- _Exercise data_:
________________

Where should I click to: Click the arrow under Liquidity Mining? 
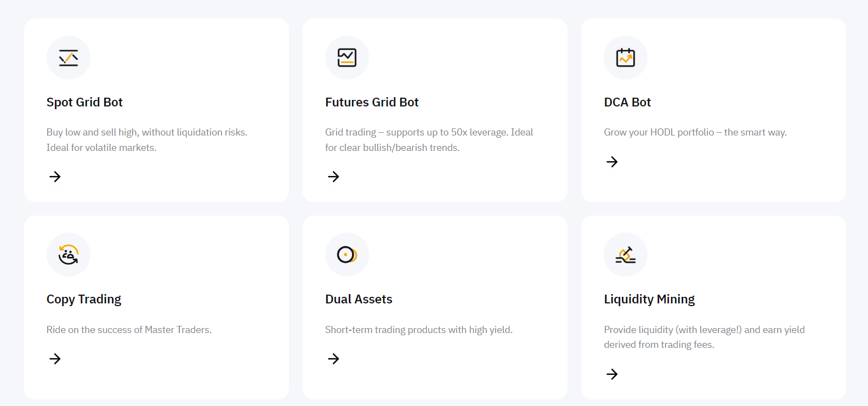point(612,374)
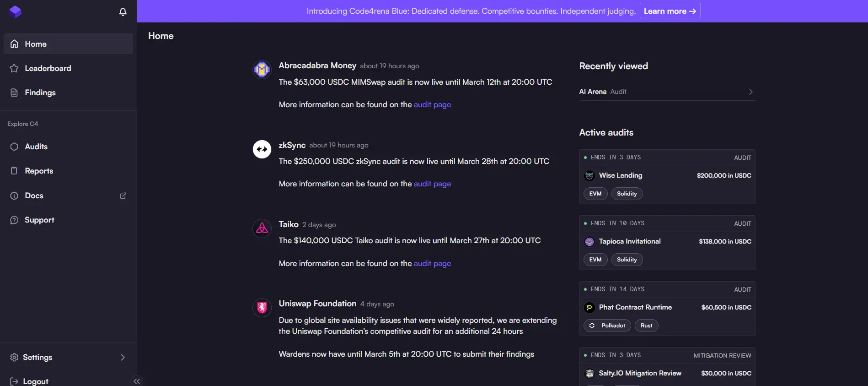Click the zkSync avatar icon
This screenshot has width=868, height=386.
coord(262,149)
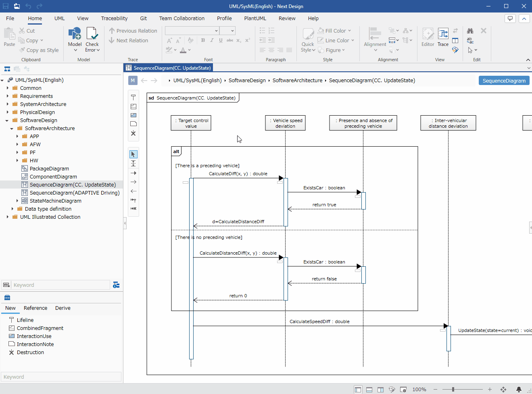Expand the Requirements folder
Screen dimensions: 532x394
point(8,96)
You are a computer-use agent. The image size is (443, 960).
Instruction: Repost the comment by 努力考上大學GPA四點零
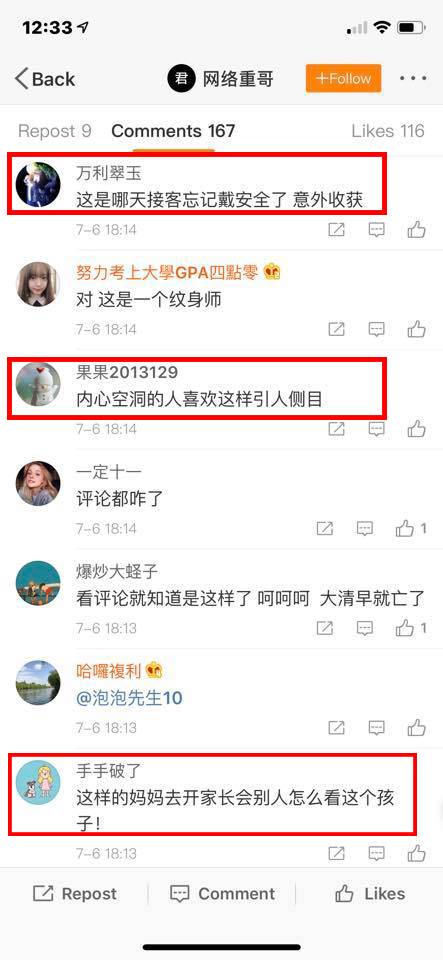[x=337, y=329]
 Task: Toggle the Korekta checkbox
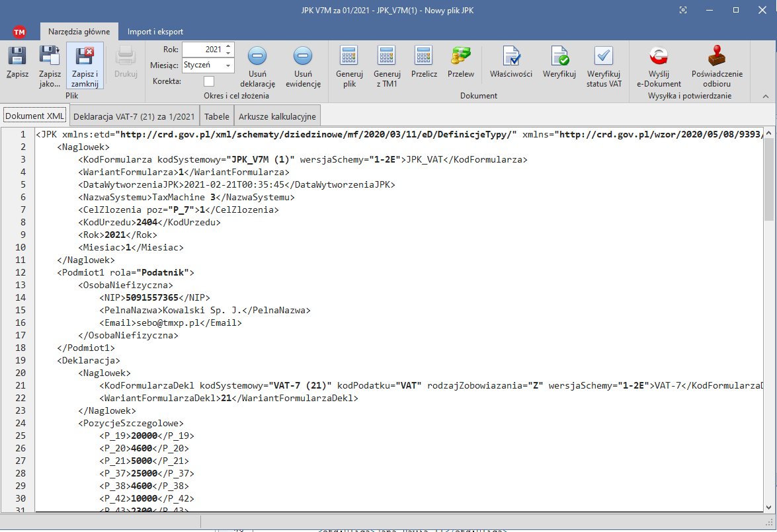(x=209, y=81)
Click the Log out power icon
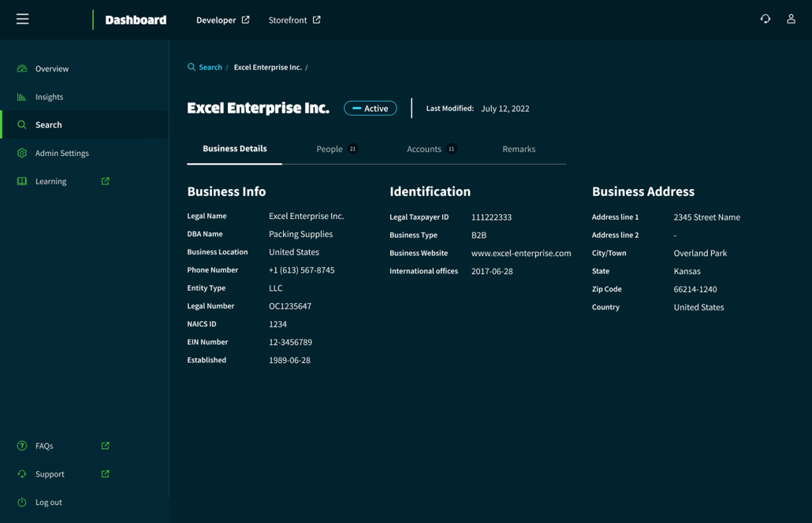Image resolution: width=812 pixels, height=523 pixels. tap(22, 503)
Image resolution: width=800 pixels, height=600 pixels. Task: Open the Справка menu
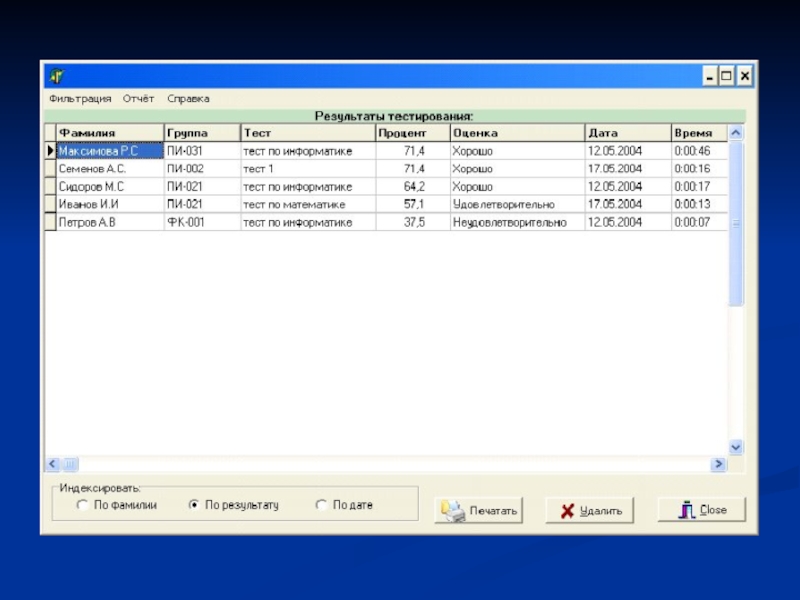click(x=188, y=99)
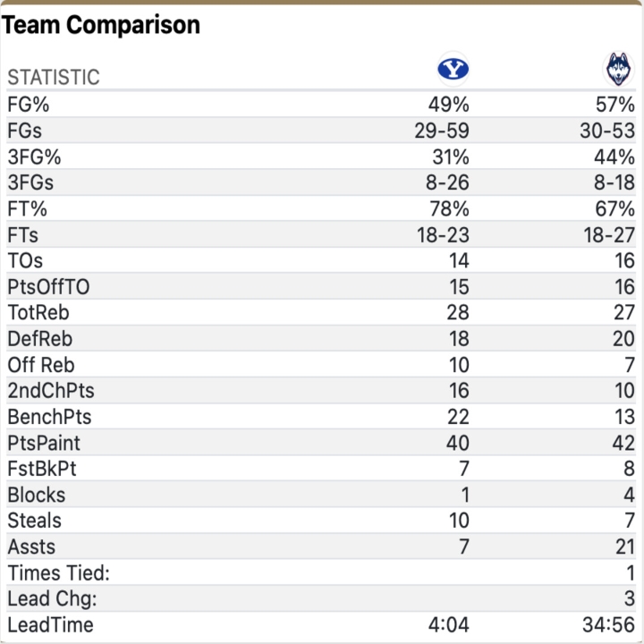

________________

- _What you are asked to do_: Lines from the one with "Task: Toggle the Korekta checkbox" through the final line of the listing above: copy them exactly, both ends included, and omit every picture.

- _Written solution_:
 Task: Toggle the Korekta checkbox
(x=209, y=81)
Click the Log out power icon
Image resolution: width=812 pixels, height=523 pixels. tap(22, 503)
Image resolution: width=800 pixels, height=600 pixels. Task: Open the Справка menu
click(x=188, y=99)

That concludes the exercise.